MÜHDAN SAĞLAM
Enflasyon artışı sürüyor. Piyasa aktörlerinin enflasyon beklentisi günden güne yükseliyor. Cari açık hızla artıyor. Türkiye büyüme-enflasyon ikilemi mi yaşıyor? Artan risk primi yatırımı nasıl etkiliyor? Dar gelirli ne yapacak? Hükümet asgari ücreti artırmalı mı? Türkiye ekonomisinin halini ve geleceğini Eski Merkez Bankası Başkan Yardımcısı ve TOBB ETÜ öğretim üyesi Prof. Dr. Fatih Özatay ile konuştuk.
İlk 4 ayda gelen cari açık dikkat çekici. Oysa hükümet Eylül 2021’de faiz indirimine cari açığı düşürmeyi gerekçe göstermişti. Bu durumu nasıl yorumlamak gerekiyor?
Cari açık maalesef kötüye gidiyor. İlk dört aydaki açık yılın son 12 ayın bakarsanız, geçen yıldan itibaren alırsak, neredeyse geçen yılın yüzde 80’ini kadar. İlk dört ay için bu çok yüksek. Diğer bir çarpıcı noktaysa finansmanın düşük olması. Yani cari açığı finanse eden normal kalemlerin payı düşük.

* * * * *

> İstenenler
Söyleşiye göre şu soruları yanıtla:
(a) Konuşulan Prof. Dr. Fatih Özatay hangi kurumda öğretim üyesidir?
(b) Hükümet Eylül 2021'deki faiz indirimine hangi gerekçeyi göstermişti?
(c) Yanıtta "Diğer bir çarpıcı nokta" olarak ne belirtiliyor?
Yanıt verirken yalnızca söyleşideki bilgilere dayan.

> Veri İçeriği

* * * * *

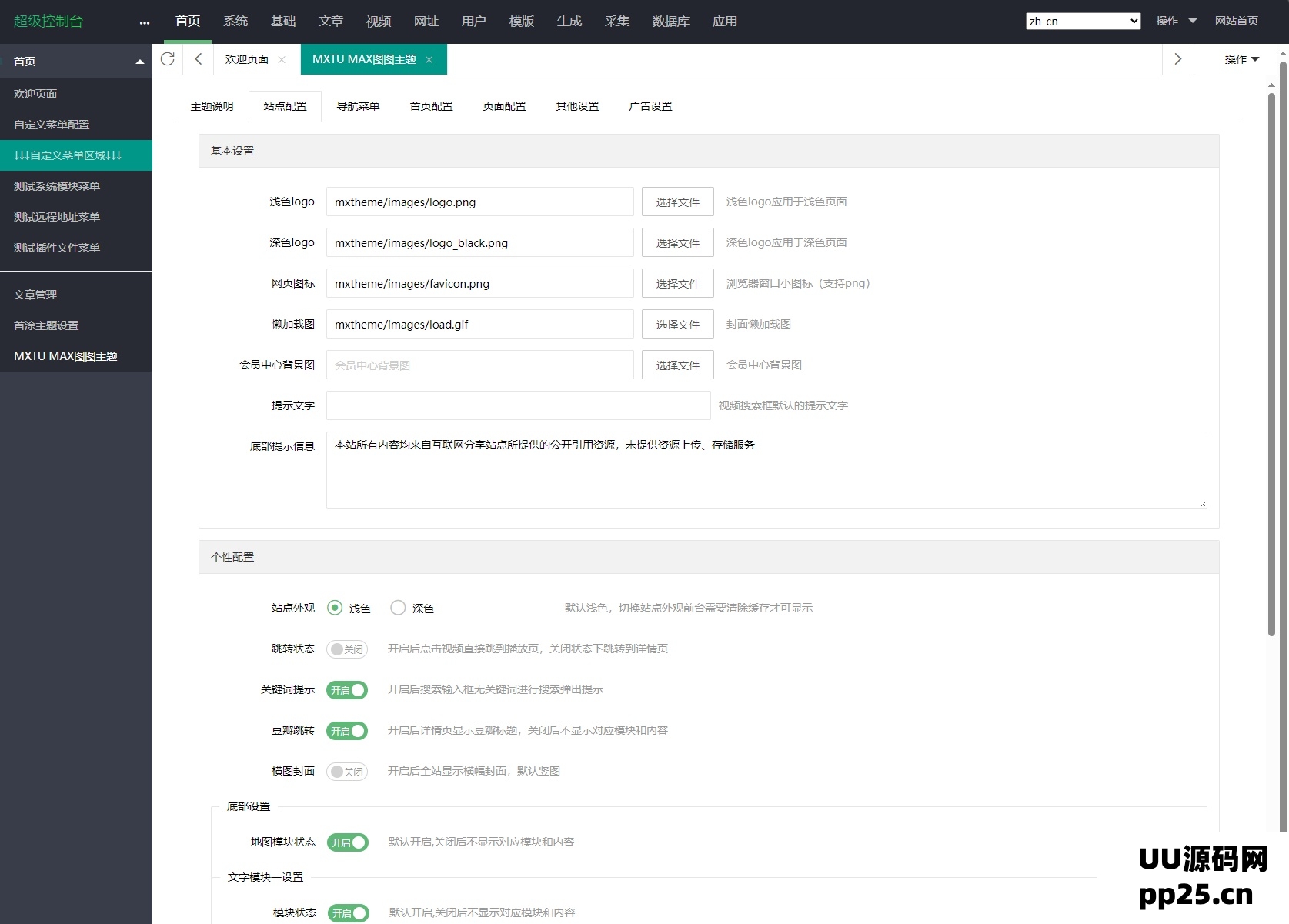Open the 数据库 menu

(x=670, y=22)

* * * * *

> Çözümlü Yanıt
(a) TOBB ETÜ'de.
(b) Cari açığı düşürmeyi.
(c) Finansmanın düşük olması; yani cari açığı finanse eden normal kalemlerin payının düşük olması.